AGCとFRONTEOは2日、共同でAIやITを活用し独自のノウハウと熟練技術が必要なガラス製造に必要な技術を伝承するためのシステム「匠KIBIT」を開発したことを発表した。世界規模でガラス製造を行うAGCは、すでにシステムの国内運用を開始しており、今後は欧州を含むグループ拠点でのシステム展開を目指す。

  • AI Q&Aシステム「匠KIBIT」(同社資料より)

    AI Q&Aシステム「匠KIBIT」(同社資料より)

110年を超える歴史、200を超えるグループ企業を世界に展開するAGC。独自の素材とソリューションでガラスのみならず、電子、化学品、セラミックスと素材を活かした事業を最先端のテクノロジーと融合させる同社は、独自AI技術の開発を行うFRONTEOとともに、ガラス製造に必要な技術伝承するためのQ&Aシステムを開発した。

強度や断熱性、防音性、塗料のコーティングなど現代では用途に応じて、実に多様な素材となっており、6月にはNTTドコモと共同で窓を基地局化するガラスアンテナまで開発している(プレスリリース)。いかようにも変容し繊細で製造には職人の技を連想するガラスだが、やはり長年蓄積してきた熟練者の技術が課題になっていたようだ。

  • 「匠KIBIT」の利用イメージ(同社資料より)

    「匠KIBIT」の利用イメージ(同社資料より)

AGCは、ガラスの溶解・成形・加工などの製造技術継承のため2017年より「匠プロジェクト」を立上げ、熟練者の技術伝承という課題に向かっており、FRONTEOの自然言語解析AIエンジン「KIBIT」を活用することでAI Q&Aシステム「匠KIBIT」の完成に至っている。
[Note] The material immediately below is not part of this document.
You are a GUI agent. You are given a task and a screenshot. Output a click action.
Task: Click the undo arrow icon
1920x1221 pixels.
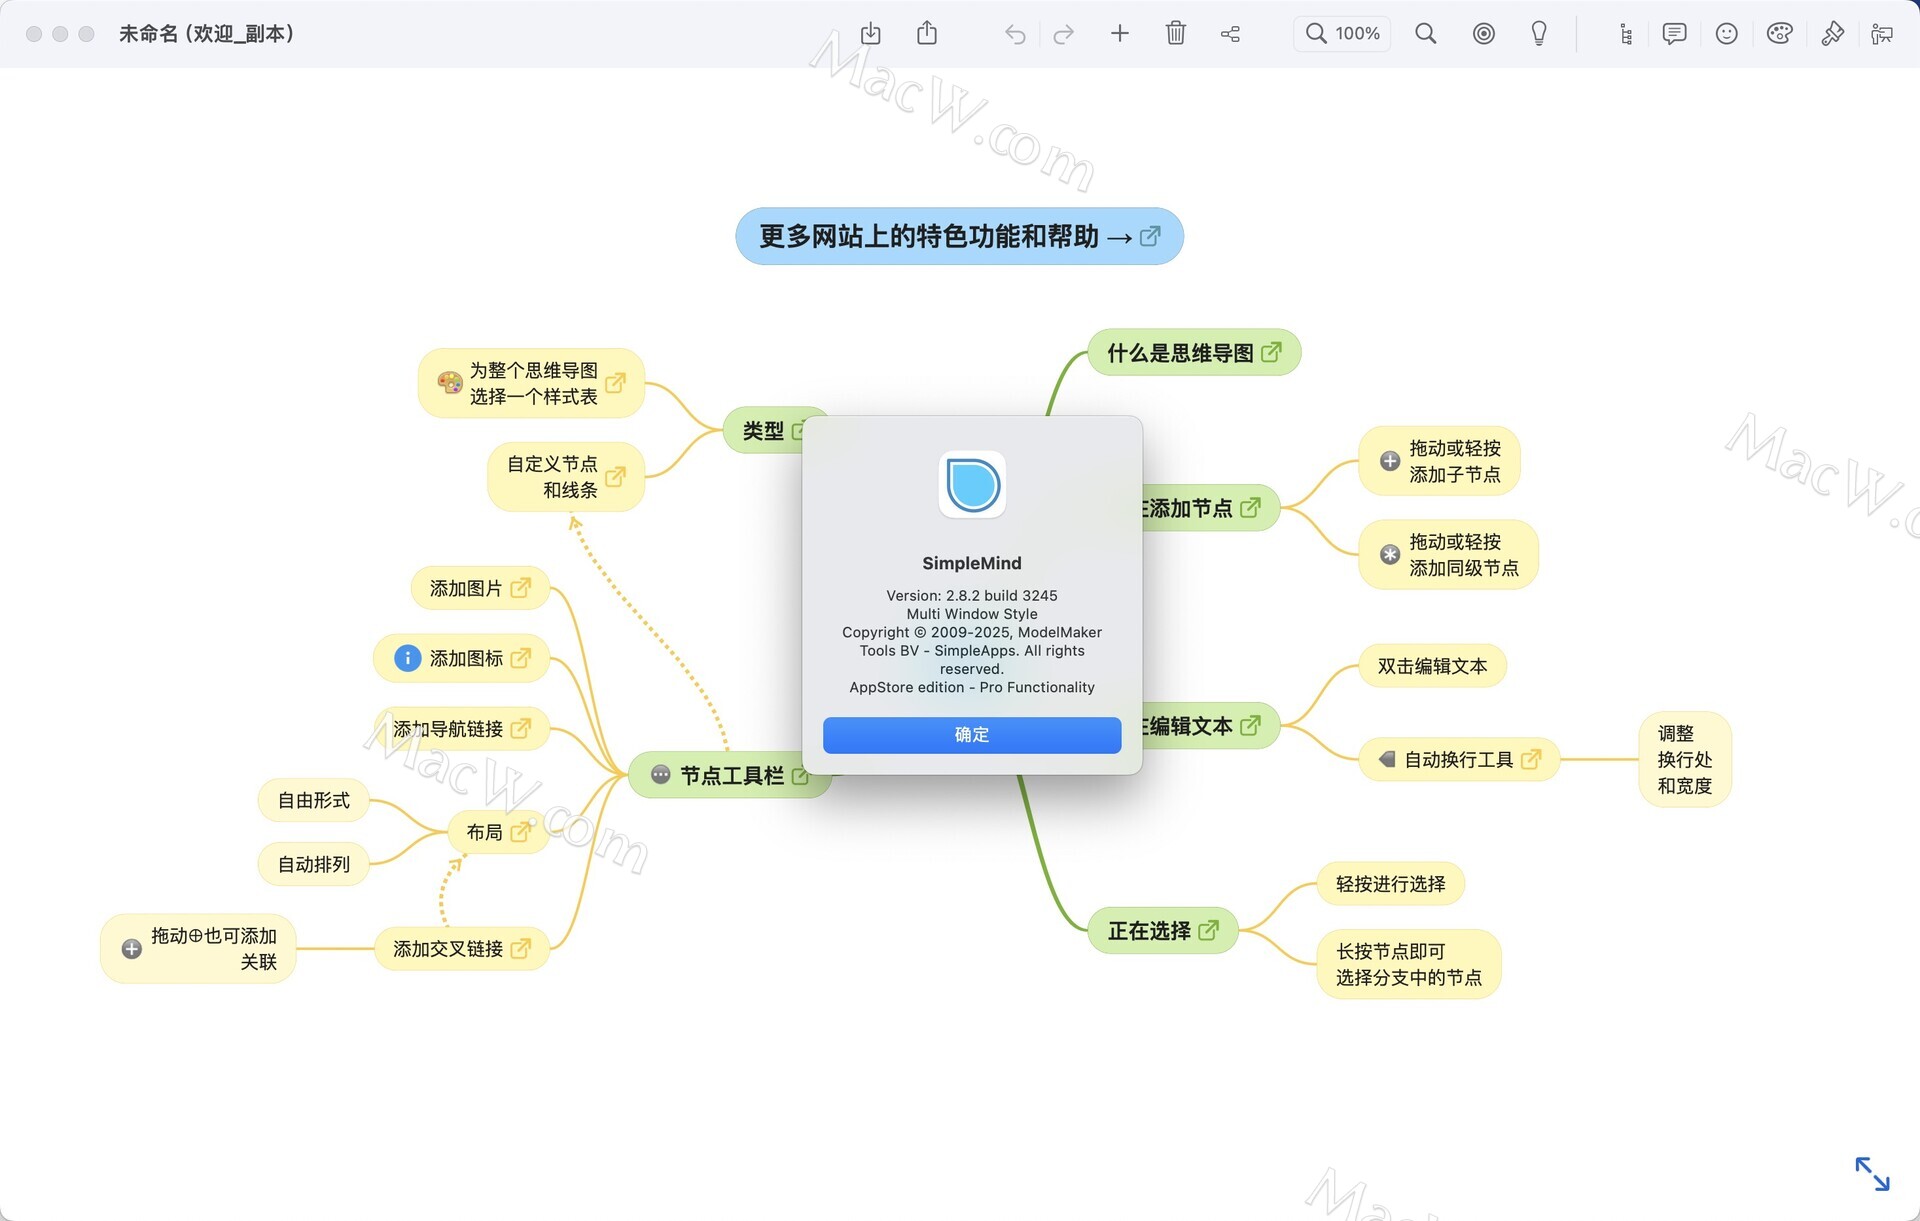[x=1015, y=34]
  • 「匠KIBIT」のシステムイメージ(同社資料より)

    「匠KIBIT」のシステムイメージ(同社資料より)

聞きたい質問の特徴をKIBIT学習し、質問を評価し類似度の高い回答を質問者に自動応答するQ&Aシステムに加えて、自動回答できなかった質問に対してAIが該当する熟練技術者を推定し、回答依頼を行う。これにより技術伝承に必要なデータの共有と蓄積が行われようになる。AGCの国内ガラス製造拠点で運用が開始されており、着実な成果を上げることで海外製造拠点での活用も目指しているという。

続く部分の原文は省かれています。